Which lines of the entries hold the string "element"? Copy each one.

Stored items
-- Opening Marker --

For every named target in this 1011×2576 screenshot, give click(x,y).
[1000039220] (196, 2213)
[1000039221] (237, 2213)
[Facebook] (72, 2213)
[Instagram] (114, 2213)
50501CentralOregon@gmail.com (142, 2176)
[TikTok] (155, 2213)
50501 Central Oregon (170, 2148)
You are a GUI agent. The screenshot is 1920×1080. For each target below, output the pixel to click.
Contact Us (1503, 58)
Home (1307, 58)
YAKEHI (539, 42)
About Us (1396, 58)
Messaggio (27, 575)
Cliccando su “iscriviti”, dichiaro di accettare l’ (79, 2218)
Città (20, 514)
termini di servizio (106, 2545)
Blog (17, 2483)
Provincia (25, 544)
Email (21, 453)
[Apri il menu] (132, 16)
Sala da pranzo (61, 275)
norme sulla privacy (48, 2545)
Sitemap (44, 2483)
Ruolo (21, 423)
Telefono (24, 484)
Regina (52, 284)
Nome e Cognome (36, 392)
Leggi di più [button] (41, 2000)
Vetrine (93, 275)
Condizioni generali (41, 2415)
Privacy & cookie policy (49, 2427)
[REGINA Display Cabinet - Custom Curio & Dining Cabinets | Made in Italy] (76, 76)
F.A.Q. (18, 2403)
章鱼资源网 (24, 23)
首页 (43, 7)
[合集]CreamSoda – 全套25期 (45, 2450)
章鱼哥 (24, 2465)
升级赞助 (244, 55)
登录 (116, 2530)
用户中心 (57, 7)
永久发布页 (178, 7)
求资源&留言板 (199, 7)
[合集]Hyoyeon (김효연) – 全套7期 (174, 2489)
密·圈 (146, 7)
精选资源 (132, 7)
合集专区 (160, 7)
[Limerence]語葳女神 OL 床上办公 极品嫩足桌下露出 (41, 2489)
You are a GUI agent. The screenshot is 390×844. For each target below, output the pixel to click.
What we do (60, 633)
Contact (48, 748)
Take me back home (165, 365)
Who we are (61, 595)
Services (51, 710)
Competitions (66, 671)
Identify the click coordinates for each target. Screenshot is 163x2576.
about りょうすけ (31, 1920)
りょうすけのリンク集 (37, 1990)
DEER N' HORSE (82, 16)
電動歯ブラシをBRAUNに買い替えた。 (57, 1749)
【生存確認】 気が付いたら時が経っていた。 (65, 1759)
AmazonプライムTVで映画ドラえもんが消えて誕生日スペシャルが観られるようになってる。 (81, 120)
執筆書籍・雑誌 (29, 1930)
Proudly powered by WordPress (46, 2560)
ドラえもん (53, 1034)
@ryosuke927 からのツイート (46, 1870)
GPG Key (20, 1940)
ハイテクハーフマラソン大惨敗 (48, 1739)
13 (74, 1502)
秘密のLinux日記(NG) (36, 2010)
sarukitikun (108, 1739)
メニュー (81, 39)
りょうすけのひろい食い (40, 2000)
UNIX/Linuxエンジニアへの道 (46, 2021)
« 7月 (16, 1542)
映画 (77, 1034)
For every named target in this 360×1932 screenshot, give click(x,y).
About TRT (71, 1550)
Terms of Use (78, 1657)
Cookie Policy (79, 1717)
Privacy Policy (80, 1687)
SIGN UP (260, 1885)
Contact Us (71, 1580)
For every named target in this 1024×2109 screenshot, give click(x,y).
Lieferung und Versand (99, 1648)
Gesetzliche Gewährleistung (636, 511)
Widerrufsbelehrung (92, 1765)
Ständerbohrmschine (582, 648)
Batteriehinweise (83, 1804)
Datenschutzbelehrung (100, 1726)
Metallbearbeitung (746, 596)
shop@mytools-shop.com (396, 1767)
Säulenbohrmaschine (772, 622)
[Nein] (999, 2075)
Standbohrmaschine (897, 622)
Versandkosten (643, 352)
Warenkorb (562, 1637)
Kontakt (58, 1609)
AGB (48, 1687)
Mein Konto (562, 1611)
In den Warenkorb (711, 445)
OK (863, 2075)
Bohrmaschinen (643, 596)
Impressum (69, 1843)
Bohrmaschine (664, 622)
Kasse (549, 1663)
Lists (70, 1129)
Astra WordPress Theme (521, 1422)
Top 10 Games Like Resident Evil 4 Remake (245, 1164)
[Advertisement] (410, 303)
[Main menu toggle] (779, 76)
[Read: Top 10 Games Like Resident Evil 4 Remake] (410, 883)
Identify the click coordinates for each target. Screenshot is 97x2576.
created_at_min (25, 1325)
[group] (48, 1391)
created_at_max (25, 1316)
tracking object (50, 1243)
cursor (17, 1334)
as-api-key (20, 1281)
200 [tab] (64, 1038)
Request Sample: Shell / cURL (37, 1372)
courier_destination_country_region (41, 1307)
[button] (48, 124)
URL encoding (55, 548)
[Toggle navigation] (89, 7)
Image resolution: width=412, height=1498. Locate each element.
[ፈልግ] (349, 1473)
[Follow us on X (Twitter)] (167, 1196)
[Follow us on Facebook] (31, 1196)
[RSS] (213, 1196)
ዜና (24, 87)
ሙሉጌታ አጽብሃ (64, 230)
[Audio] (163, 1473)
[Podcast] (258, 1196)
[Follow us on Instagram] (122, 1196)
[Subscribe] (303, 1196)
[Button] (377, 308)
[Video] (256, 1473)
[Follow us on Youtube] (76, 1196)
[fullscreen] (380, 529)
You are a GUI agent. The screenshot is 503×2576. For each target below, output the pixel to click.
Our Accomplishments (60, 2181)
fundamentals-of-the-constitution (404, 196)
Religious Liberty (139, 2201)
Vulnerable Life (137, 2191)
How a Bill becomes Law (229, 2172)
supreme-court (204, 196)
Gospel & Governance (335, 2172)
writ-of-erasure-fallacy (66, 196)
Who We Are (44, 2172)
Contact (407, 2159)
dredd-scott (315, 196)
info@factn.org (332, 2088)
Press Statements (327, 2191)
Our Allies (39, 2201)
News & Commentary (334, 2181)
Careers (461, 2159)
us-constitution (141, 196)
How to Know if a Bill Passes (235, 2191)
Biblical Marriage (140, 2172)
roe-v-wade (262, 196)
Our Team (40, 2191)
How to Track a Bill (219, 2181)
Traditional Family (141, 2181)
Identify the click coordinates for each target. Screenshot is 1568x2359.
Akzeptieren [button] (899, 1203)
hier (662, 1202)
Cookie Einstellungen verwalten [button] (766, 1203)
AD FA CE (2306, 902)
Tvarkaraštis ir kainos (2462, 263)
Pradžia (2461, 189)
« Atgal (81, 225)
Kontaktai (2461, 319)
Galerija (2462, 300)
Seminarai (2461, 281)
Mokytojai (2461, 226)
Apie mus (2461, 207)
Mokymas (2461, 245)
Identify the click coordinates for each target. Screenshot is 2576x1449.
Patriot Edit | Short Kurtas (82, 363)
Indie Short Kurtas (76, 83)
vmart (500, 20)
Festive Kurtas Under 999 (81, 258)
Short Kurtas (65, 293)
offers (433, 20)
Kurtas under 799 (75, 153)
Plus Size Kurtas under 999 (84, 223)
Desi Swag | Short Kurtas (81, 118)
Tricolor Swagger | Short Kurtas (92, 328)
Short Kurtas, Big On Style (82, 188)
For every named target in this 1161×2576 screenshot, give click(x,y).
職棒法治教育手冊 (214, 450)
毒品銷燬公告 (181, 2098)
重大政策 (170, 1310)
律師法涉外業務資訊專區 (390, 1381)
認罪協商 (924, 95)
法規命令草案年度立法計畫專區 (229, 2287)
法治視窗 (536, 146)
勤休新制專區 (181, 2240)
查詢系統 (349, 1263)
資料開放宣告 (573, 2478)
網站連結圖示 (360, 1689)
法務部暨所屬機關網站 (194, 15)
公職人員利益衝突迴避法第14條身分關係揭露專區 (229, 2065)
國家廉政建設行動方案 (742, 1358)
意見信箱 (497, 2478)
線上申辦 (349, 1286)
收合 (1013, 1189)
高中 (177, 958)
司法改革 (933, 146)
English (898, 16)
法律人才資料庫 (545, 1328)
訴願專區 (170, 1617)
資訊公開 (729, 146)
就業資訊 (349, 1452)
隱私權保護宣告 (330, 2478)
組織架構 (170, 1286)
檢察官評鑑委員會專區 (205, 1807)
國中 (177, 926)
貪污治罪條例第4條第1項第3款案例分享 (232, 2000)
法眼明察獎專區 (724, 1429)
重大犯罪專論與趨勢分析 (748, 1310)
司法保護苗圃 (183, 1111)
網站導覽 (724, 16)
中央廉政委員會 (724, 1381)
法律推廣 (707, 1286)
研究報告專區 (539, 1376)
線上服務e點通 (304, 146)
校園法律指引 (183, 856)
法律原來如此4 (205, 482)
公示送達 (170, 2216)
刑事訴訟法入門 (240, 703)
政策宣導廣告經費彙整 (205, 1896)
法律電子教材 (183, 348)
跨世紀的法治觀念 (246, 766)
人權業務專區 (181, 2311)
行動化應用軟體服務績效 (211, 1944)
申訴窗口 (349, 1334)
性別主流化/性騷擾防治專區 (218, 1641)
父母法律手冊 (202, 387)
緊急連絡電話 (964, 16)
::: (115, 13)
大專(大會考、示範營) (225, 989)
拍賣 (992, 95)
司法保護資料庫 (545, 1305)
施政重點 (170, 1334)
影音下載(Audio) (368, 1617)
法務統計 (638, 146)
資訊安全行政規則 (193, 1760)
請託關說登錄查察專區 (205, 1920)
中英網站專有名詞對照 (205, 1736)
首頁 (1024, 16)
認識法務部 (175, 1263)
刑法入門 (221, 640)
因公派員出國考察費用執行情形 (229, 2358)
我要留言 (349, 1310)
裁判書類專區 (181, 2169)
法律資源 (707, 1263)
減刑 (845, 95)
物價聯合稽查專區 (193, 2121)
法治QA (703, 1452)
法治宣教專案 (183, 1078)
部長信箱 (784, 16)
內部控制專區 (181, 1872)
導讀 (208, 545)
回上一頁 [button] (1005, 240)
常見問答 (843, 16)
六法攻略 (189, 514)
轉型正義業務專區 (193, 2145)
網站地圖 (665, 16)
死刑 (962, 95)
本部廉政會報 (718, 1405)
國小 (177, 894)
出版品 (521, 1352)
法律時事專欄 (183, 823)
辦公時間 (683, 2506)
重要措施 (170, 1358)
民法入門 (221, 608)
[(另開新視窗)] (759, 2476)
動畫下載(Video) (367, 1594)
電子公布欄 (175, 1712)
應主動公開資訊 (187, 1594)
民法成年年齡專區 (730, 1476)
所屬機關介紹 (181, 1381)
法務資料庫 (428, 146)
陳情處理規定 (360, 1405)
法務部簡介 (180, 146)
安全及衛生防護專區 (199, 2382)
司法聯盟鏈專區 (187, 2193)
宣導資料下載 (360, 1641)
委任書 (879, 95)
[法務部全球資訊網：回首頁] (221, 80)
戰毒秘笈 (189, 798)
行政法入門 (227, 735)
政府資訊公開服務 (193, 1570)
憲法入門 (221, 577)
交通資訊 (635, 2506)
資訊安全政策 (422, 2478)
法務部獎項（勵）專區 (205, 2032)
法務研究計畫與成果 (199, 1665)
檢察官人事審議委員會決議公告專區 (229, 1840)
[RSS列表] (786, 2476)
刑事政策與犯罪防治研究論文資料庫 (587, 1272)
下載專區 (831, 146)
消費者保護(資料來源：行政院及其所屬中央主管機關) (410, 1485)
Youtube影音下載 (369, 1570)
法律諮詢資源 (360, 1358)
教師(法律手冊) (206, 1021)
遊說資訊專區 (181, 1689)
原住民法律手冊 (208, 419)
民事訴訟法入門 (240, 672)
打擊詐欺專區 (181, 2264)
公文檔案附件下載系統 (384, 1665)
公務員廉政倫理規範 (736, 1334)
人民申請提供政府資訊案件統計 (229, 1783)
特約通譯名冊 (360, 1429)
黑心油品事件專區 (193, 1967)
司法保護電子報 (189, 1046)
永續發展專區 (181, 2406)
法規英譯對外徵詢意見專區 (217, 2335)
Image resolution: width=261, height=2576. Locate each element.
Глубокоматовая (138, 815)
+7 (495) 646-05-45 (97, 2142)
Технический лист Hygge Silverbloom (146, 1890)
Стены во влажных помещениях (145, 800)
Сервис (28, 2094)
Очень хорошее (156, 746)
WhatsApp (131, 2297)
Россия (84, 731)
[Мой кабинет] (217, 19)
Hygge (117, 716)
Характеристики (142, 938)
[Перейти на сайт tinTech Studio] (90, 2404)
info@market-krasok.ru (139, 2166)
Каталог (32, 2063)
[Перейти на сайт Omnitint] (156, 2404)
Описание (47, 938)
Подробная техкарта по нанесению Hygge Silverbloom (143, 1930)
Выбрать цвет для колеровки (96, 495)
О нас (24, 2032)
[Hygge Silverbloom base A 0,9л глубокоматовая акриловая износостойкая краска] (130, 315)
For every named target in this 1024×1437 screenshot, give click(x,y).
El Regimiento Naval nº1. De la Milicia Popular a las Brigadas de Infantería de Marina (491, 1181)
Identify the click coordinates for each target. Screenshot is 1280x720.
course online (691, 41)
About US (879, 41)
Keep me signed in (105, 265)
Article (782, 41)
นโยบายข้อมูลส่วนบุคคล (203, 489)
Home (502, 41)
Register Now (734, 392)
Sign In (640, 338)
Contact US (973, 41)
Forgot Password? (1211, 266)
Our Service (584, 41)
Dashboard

-- Closing Marker --

→ PROBLEM SOLUTION:
Image resolution: width=412, height=1498. Locate each element.
Image resolution: width=261, height=2576. Locate each element.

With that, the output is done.